Cummings, Harry L. Jr.
(1924 – 2019)
Kirkland architect Harry Lee Cummings, Jr. was born on July 10, 1924 in Conway, Arkansas, but grew up in Iowa. His formal architectural education began in 1942 but it was quickly cut short due to WWII. After serving in the US Air Force (1943-1945) he returned to school in 1946 and graduated with a BA in Architecture from Iowa State College in 1949. Immediately thereafter he continued his education, receiving a Masters in Architecture and Urban Planning from Cranbrook Academy of Art in 1950. Cummings holds the distinction of being one of the only architects in Washington State to hold a degree from this prestigious school. He was one of ten graduate students accepted at Cranbrook to study under the renowned Finnish architect Eliel Saarinen, who passed away in July 1950, just weeks after Harry graduated.
Upon graduation, his first job was working for Michigan architect Alden B. Dow (1950-1954). Longing to have his own firm he decided to move to Seattle and took a job as a draftsman/designer with Paul Thiry (1954-1955). Cumming had known the Pacific Northwest after spending two summer in Montana as a smoke jumper.
After gaining contacts and his Washington State architectural license (1955), Cummings established his own independent practice in Kirkland in 1956. However within a year, Eugene G. Martenson, a recent University of Washington graduate, joined him as a partner and the firm was renamed Cummings & Martenson. Together, the two made a significant impact on the built environment on the Eastside (of Lake Washington) over the next 10+ years (1957-1970).
Notable projects included the Les Connolly House (1958, AIA Home-of-the-Month) in Kirkland; the Rosehill Fire Station No. 3 in Kirkland (with Landscape architect Richard Haag) (1964); the Lakeshore Appliance Co. in Bellevue (1960); the James Fisk House (1966) in Bellevue; the Redmond State Bank; the Eastside YMCA & Teen center in Bellevue (1969); the Administration Building for King County Water District No. 81; several buildings for Kodiak Naval Air Station & Ault Field on Whidbey Island; and the King Co. Forward Thrust Swimming Pool in Enumclaw (1973).
The firm also designed several religious structures including Inglewood Presbyterian Church (1959) in Kirkland; the Kirkland Congregational Church (1963); the First Church of Christ Scientist in Kirkland; and an administration building & educational wing for St. John’s Episcopal Church in Kirkland (1954, 1964).
The firm also gained notoriety by designing several medical and dental clinics in the Kirkland area including Lakeshore Medical Clinic in Kirkland (1965), which was one of six merit awards given by the American Association of Medical Clinics and the AIA for good clinic design; and the Anderson Medical Clinic in Bothell.

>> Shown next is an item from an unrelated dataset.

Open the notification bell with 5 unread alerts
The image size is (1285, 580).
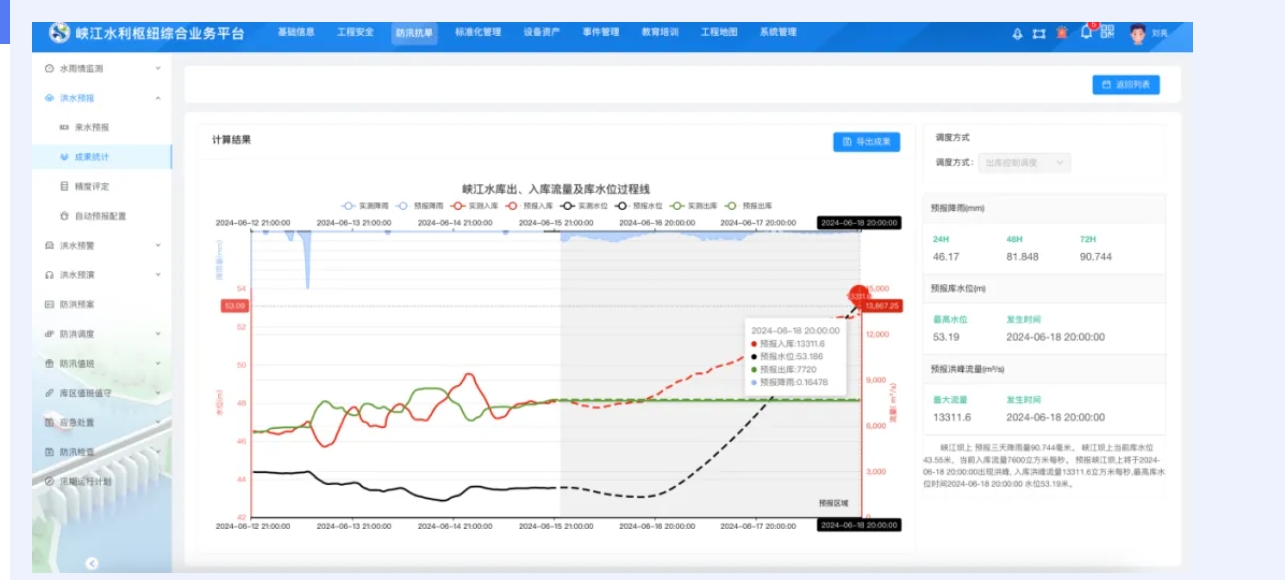(x=1085, y=34)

They also completed several notable projects for the Lake Washington School District #414 in Kirkland including Mark Twain Elementary School (1964); Benjamin Franklin Elementary School (1967); additions to Lockwood Elementary School; the district transportation terminal; and Carl Sandburg Elementary School (1969). Outside of the Kirkland area they designed Lincoln Elementary School in Hoquiam; and the Horace Mann Elementary School (1967) in Redmond.
During the mid- to-late 1970s, Cummings was a frequent lecturer at the University of Washington Department of Architecture. He was also very active in the Kirkland Rotary Club and served as President of the Kirkland Chamber of Commerce (1962-1963). Other volunteer work included serving as an elder in the Presbyterian Church; Scoutmaster and/or Committeeman for the Boy Scouts of America (1951-1965); and served as a member of the Washington Environmental Council and King County Environmental Development Commission.
After Martenson departed in 1970, the firm was renamed Cummings & Associates. The initial associated partners included William Ostheimer and Carl Easters. The firm grew in size and prestige to become the 22nd largest architectural firm in the Puget Sound region with some 27 employees.
Cummings served on the faculty of the College of Architecture and Urban Design at the University of Washington in the 1960s, and taught a blueprint reading class for the adult education program in Kirkland in the 1970s. He passed away in Kirkland on January 29, 2019.